Allah'tan Osmangazi Köprüsü var. İzmir üzerinden Bursa üzerinden konforlu şekilde gelip İstanbul'a girişte yeni otoyolu kullanabiliyorsunuz. Osmangazi Köprüsü'ndeki kalabalığı görünce aklınıza "geçmediğimiz köprünün parasını ödüyoruz" terbiyesizliği geliyor. Hani "geçiş garantisini karşılamıyor" dedikleri köprü. Ulaştırma Bakanlığı bir zahmet açıklasa da görsek bayram süresince kaç araba geçmiş köprülerden.
"İspatlasan ne olur ki" diyebilirsiniz. Sonuç itibariyle Kız Kulesi'nin bile çalındığına inanan kitleden bahsediyoruz.

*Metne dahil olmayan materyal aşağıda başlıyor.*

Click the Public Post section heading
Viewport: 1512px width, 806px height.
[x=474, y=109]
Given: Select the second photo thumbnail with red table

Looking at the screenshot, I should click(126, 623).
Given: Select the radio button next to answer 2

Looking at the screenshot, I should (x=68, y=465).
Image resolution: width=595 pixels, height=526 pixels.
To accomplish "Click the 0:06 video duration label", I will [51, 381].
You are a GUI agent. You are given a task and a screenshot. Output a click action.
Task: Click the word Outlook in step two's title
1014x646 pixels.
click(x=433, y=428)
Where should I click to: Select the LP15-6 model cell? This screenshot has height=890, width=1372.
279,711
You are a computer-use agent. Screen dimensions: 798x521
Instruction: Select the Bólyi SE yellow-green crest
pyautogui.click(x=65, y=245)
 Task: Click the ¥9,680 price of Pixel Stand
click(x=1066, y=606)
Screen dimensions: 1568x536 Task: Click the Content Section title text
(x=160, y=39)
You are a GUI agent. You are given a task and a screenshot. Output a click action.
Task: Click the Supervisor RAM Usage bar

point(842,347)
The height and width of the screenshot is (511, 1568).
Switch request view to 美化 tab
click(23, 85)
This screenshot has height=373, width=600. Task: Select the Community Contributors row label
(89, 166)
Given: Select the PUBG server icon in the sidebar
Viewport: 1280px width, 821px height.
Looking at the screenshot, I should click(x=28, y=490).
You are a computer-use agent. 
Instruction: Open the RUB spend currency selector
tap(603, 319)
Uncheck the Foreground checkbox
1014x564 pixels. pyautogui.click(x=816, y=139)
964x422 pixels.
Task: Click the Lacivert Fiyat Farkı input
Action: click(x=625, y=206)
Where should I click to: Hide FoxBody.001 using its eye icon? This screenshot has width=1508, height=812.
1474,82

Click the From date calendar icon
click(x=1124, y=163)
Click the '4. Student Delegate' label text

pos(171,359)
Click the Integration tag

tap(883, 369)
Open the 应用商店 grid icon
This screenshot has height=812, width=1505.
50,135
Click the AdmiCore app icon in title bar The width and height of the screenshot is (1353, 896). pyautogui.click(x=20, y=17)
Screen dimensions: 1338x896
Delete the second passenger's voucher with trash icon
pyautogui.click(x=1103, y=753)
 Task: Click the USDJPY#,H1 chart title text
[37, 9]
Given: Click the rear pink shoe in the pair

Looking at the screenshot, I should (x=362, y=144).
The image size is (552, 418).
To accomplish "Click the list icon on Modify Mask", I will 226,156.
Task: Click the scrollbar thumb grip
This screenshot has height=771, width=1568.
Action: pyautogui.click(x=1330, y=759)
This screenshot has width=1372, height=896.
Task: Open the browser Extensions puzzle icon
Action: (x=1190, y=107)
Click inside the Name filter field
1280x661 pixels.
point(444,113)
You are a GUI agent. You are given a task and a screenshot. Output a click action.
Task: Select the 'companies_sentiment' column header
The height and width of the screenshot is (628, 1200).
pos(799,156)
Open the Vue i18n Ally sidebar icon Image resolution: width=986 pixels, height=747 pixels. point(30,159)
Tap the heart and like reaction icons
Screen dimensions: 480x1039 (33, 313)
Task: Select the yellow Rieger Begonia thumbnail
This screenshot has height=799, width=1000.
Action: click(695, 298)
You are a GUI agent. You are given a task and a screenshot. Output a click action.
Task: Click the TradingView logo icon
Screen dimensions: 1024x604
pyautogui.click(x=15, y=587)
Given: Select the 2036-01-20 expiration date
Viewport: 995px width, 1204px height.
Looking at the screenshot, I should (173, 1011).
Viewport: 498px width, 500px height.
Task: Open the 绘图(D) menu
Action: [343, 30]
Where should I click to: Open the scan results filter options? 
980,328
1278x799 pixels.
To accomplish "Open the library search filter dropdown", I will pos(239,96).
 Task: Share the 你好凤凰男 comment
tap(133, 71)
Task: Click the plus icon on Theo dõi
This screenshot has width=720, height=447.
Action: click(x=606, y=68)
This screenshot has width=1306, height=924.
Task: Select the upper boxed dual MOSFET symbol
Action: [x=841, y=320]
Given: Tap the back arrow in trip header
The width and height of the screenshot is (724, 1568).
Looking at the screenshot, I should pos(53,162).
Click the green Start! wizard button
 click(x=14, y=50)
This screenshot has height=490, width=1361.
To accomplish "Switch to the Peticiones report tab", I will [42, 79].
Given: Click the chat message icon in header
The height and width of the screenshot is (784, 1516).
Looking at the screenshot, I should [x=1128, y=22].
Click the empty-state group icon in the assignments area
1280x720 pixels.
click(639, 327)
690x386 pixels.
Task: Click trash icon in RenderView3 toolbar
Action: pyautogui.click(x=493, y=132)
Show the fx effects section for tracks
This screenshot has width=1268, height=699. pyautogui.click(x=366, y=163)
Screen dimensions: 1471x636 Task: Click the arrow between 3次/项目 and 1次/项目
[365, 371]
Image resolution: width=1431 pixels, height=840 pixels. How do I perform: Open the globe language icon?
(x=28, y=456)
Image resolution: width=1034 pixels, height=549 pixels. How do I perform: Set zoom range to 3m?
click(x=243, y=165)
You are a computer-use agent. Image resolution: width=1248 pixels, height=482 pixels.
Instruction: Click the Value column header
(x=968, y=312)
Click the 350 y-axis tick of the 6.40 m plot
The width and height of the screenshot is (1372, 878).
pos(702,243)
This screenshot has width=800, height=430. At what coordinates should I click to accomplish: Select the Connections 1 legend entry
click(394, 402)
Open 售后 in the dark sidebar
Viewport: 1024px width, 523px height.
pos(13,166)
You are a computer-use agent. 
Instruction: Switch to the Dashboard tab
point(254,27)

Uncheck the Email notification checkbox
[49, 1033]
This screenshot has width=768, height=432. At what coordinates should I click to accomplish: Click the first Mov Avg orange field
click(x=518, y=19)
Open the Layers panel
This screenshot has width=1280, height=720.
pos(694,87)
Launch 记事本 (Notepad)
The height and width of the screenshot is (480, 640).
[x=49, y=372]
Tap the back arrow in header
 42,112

Kendi bulduğumuz doğalgazı kullanmaya başladığımız gün onu bile yalanlayan genel başkanların siyaset yapmaya devam edebildiği bir ülke burası. "TOGG'un üretim bandı yok" diyen mezcuplar bile var. Bunlara laf anlatmak mümkün mü diyebilirisiniz. Haklı olabilirsiniz. Ama bu sistematik kötülükle mücadelenin başka yolu da yok. İnatla doğruyu söylemek. İnatla anlatmak gerekiyor. Ve aslında bunlara rağmen millet neyin ne olduğunu biliyor ve görüyor.
***
Erdoğan her gün yeni bir ürün sunarken bunlar soğanla, mezhepçilik ve etnik kimlikle vakit geçiriyor. Bu ülke çok değil 20 yıl önce Amerika'nın Vietnam Savaşı'nda kullanıp kenara koyduğu helikopterler için ABD'nin kapısında beklerdi. Geçen hafta kendi ürettiği helikoptere kendi ürettiği helikopter motorunu takıp uçurdu. Helikopteri yiyemezsiniz belki de emin olun terörle mücadelede çok işimize yarayacak. İnsanların hayatlarını kurtaracak. Kadrini kıymetini bilene.